## PROBLEM DETAILS:
The entries below contain a stretch that opens with the line containing "This screenshot has width=901, height=640." and closes with the line containing "Click the Телефон сот. input field"; set down that stretch exactly, both ends included, and nothing else.
::: DATA FOR THIS TASK
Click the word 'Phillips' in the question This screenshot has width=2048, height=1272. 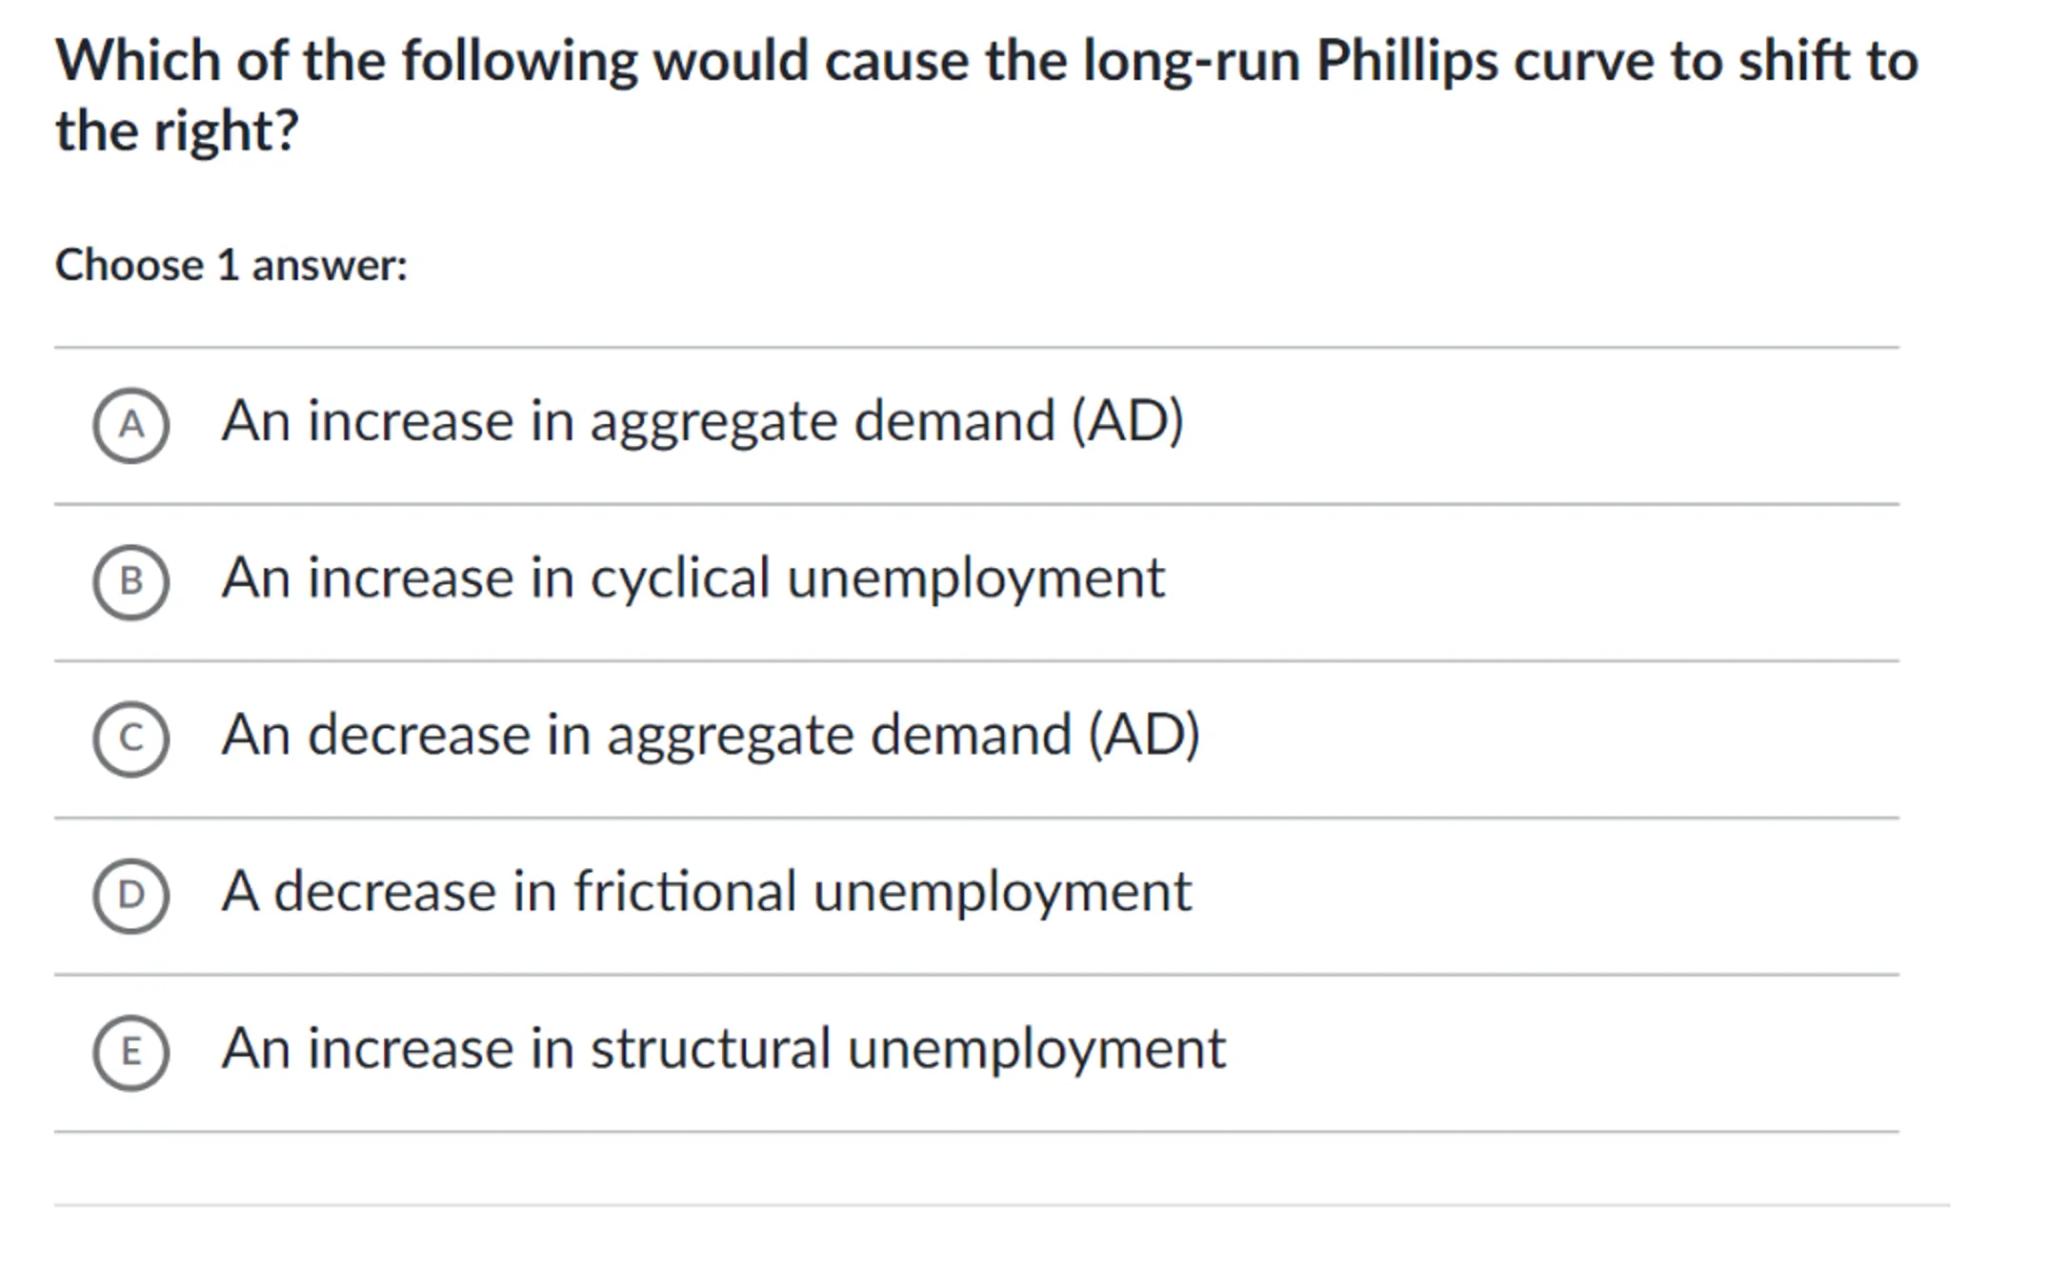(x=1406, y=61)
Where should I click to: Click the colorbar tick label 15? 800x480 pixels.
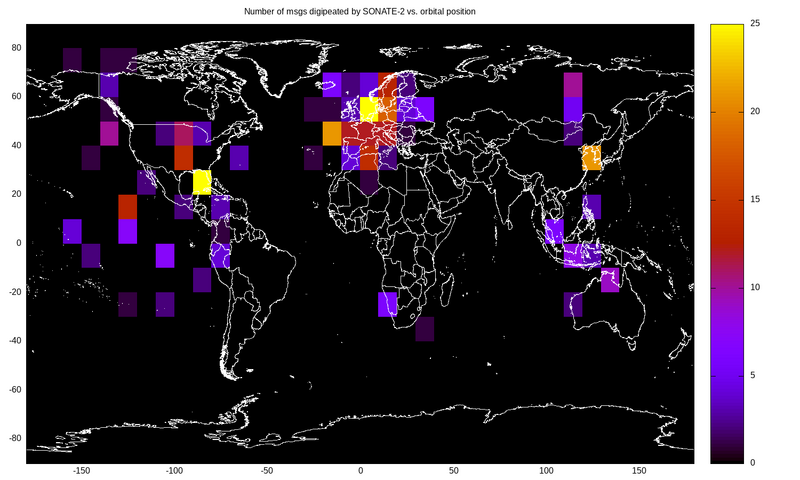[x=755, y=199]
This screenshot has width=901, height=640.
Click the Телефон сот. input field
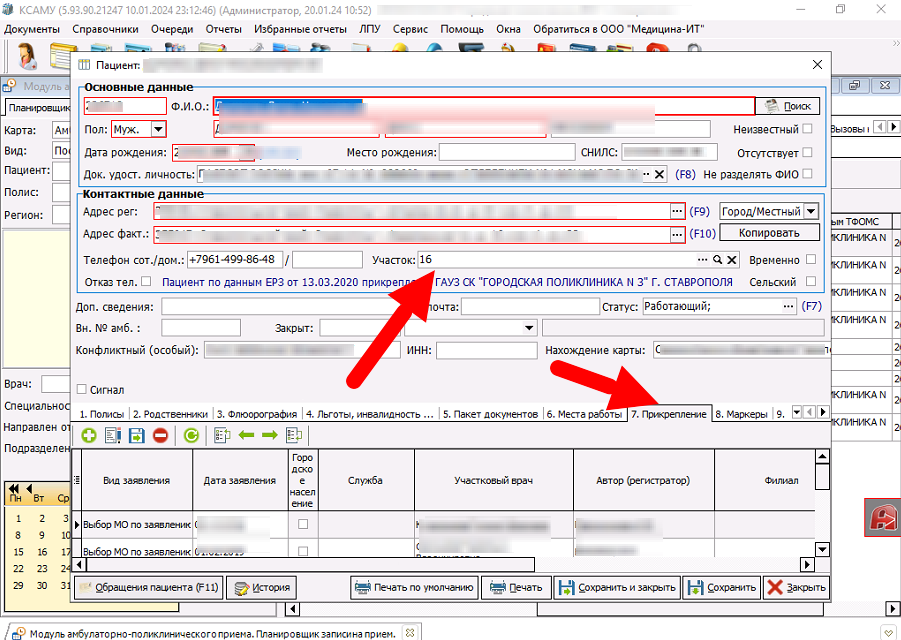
::::::
::: DATA FOR THIS TASK
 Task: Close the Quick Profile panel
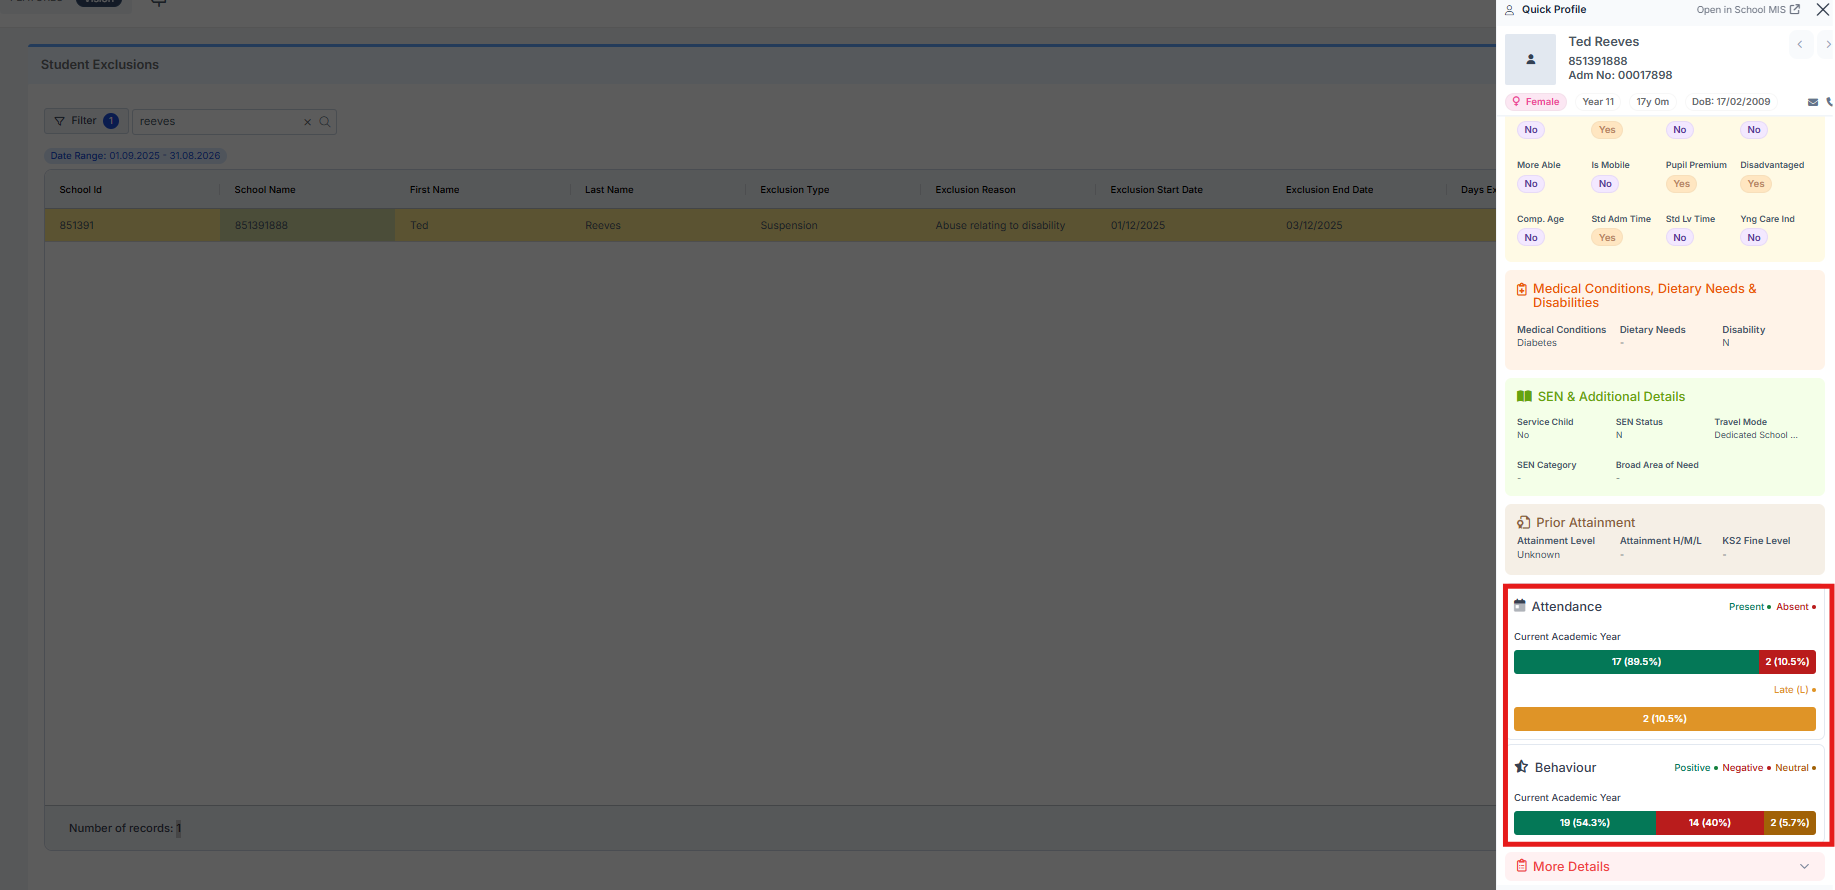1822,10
::::::
## RESULT OF THIS TASK:
This screenshot has width=901, height=640.
Click the Телефон сот. input field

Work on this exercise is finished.